Filter the listing below, keeping every line that holds "click".
+ + + +
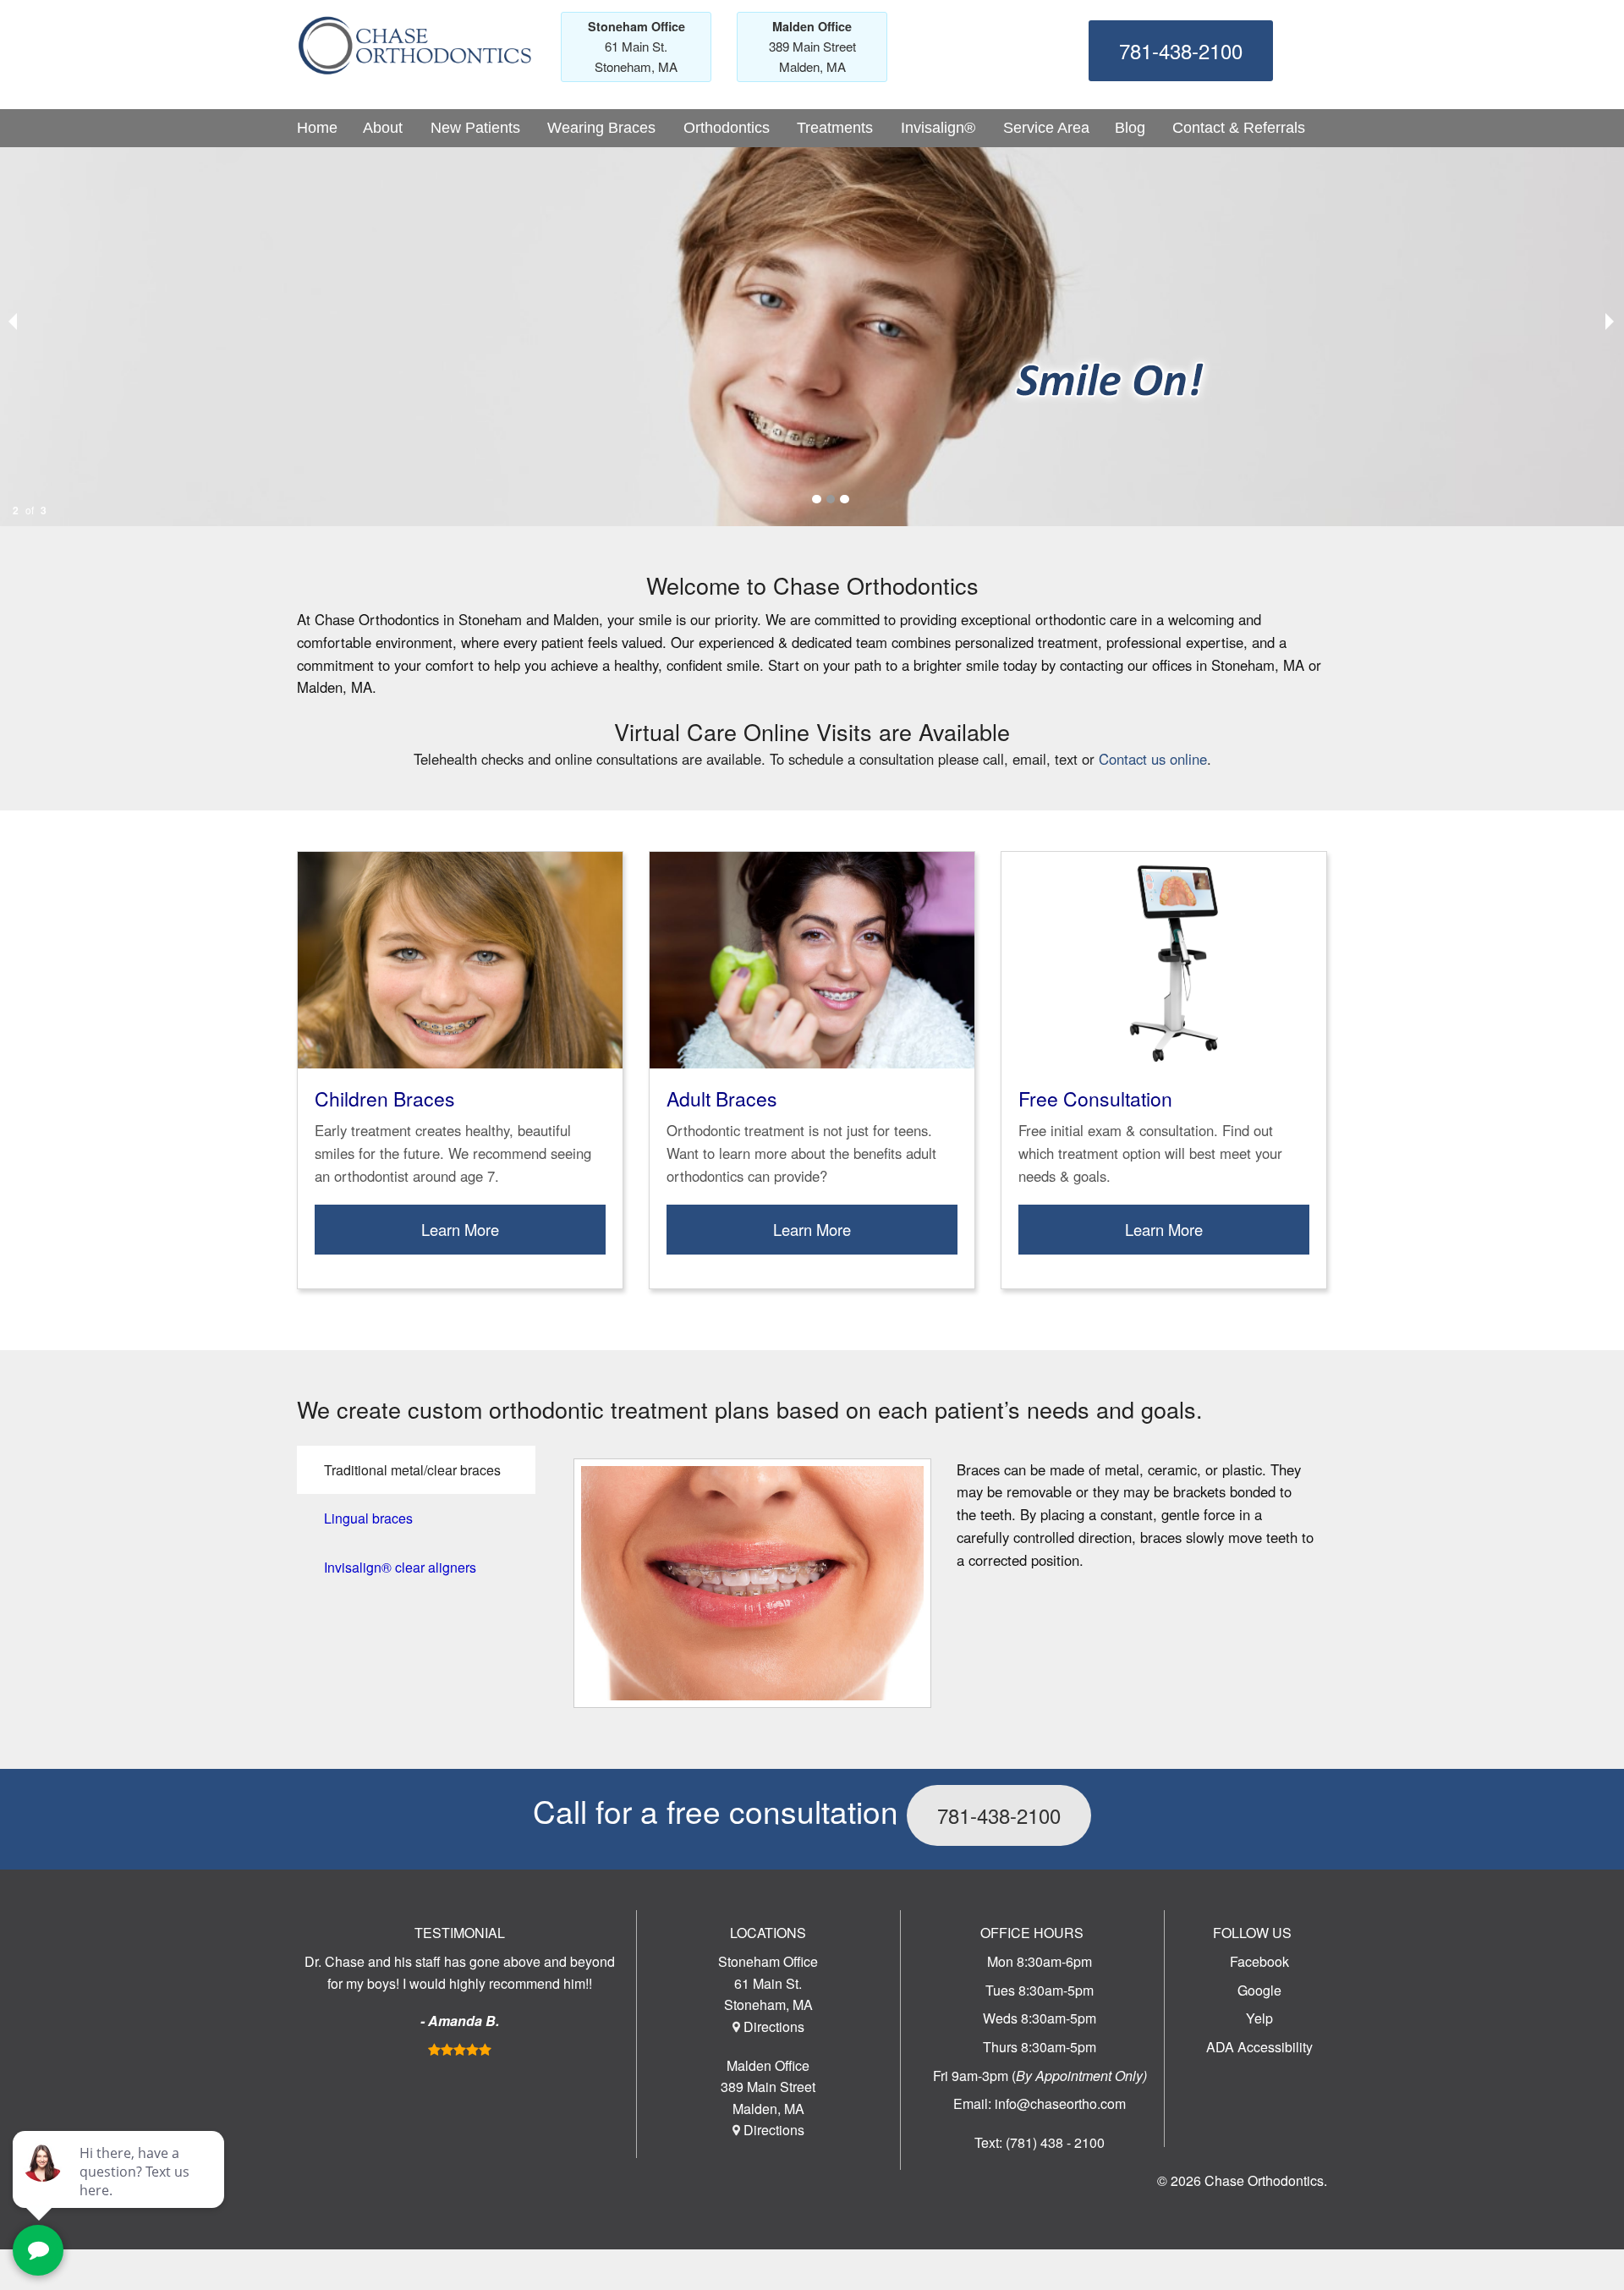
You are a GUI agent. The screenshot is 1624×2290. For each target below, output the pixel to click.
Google (1259, 1990)
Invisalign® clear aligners (400, 1567)
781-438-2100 (1181, 50)
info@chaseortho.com (1060, 2103)
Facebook (1259, 1961)
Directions (773, 2026)
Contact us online (1153, 759)
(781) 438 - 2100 (1055, 2142)
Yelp (1259, 2018)
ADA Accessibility (1259, 2047)
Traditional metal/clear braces (412, 1470)
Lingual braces (368, 1518)
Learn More (460, 1229)
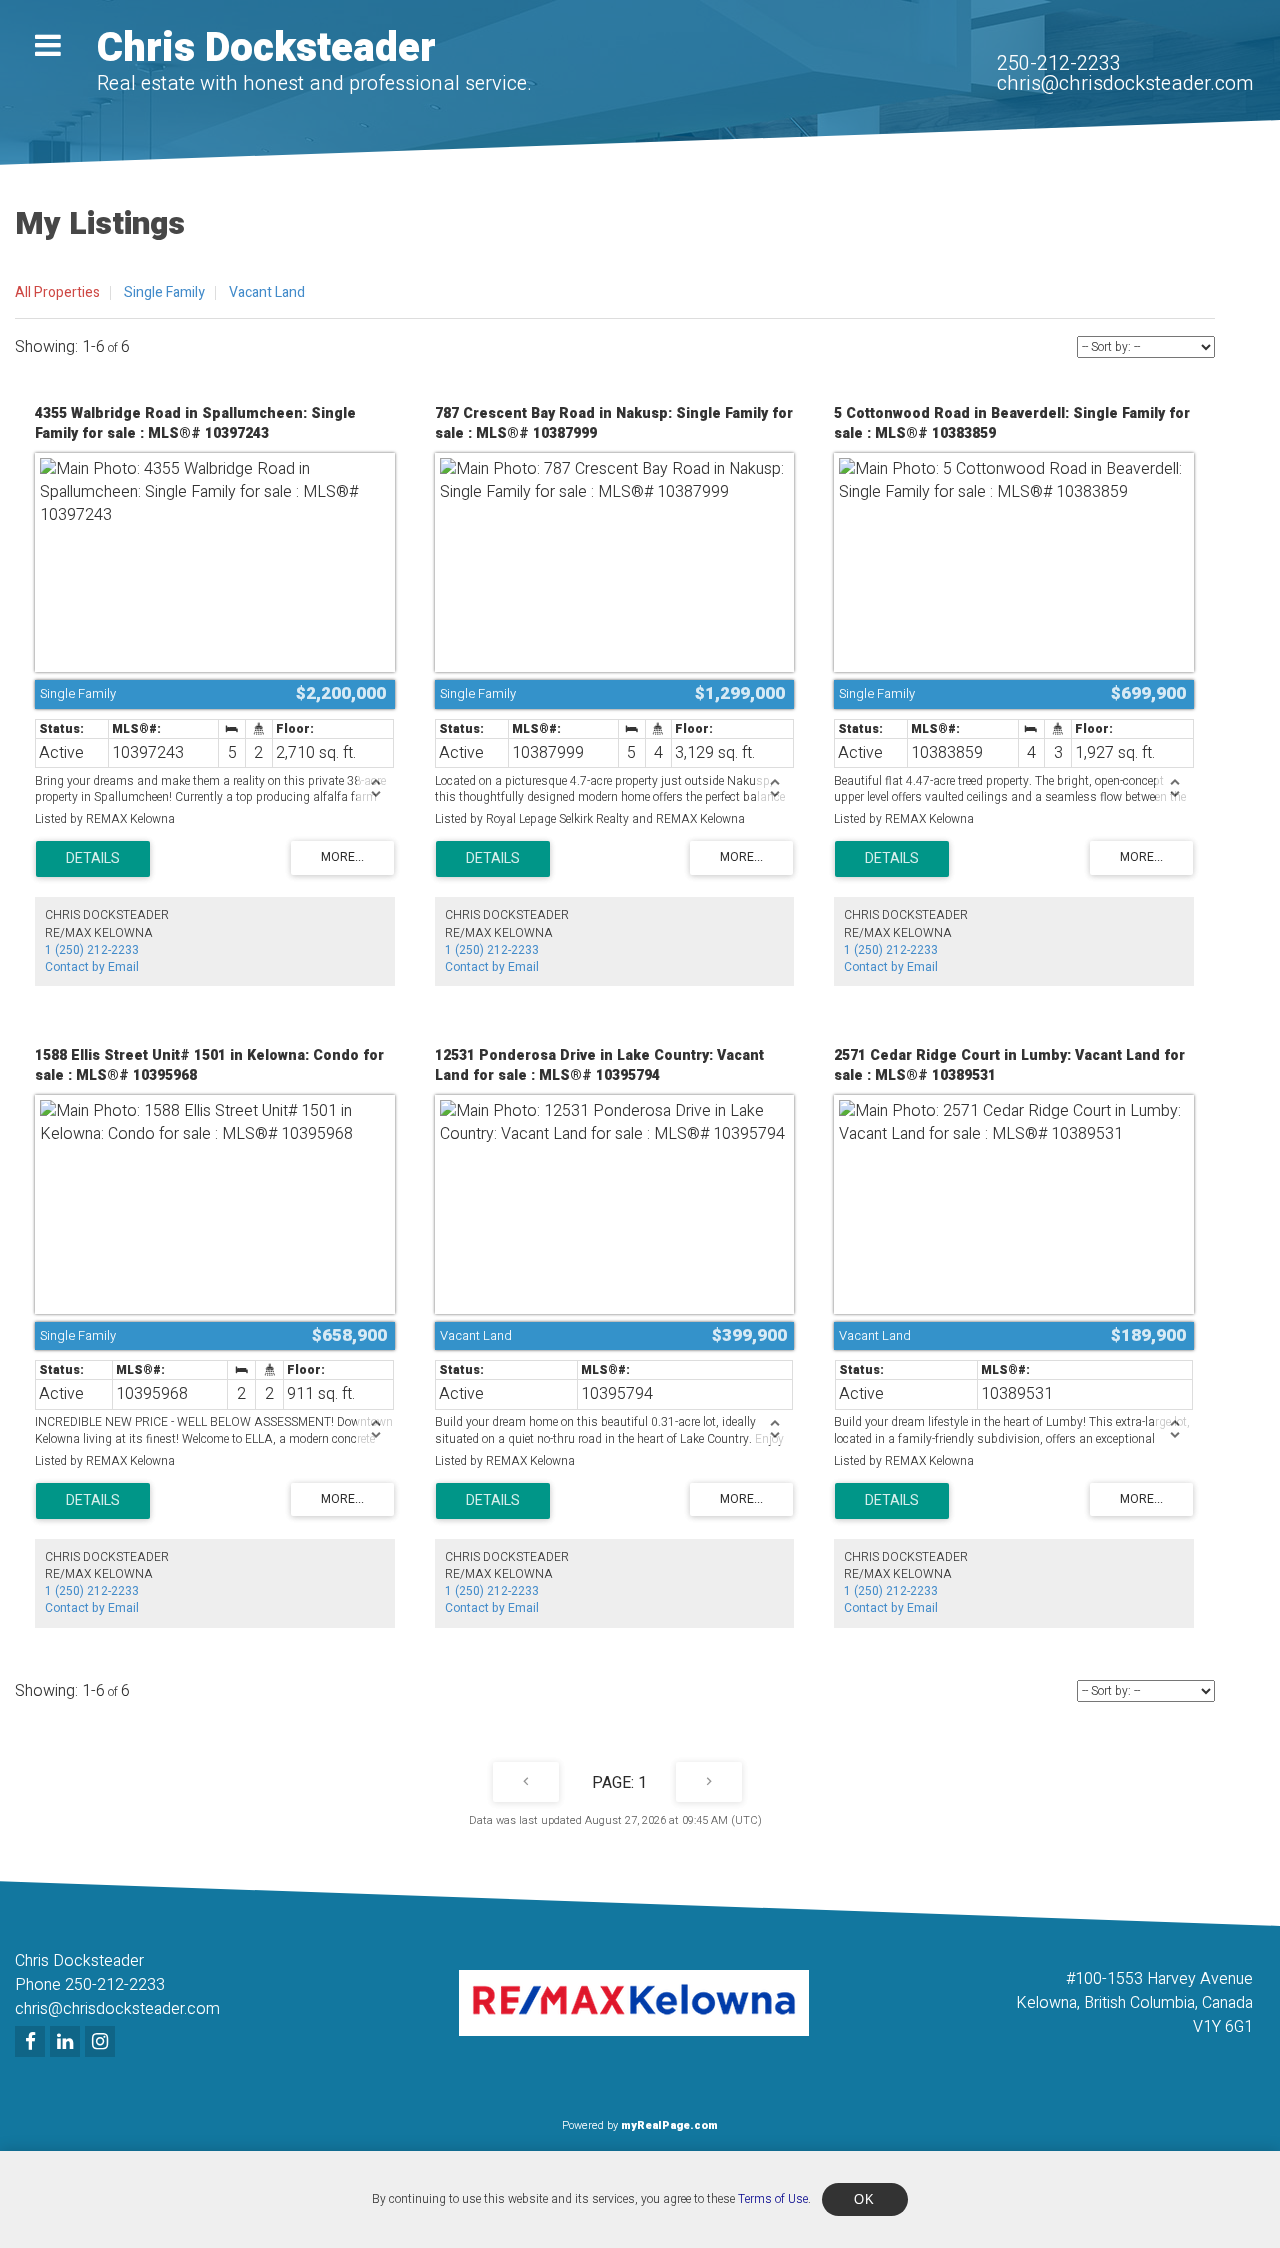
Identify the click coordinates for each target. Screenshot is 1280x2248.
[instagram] (102, 2043)
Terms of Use (773, 2199)
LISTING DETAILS (93, 859)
+ + + +
## The completed task:
You are a GUI agent. The screenshot is 1624×2290. For each target below, output the pixel to click.
Identify the click coordinates for each target. Screenshot is 1280x2248.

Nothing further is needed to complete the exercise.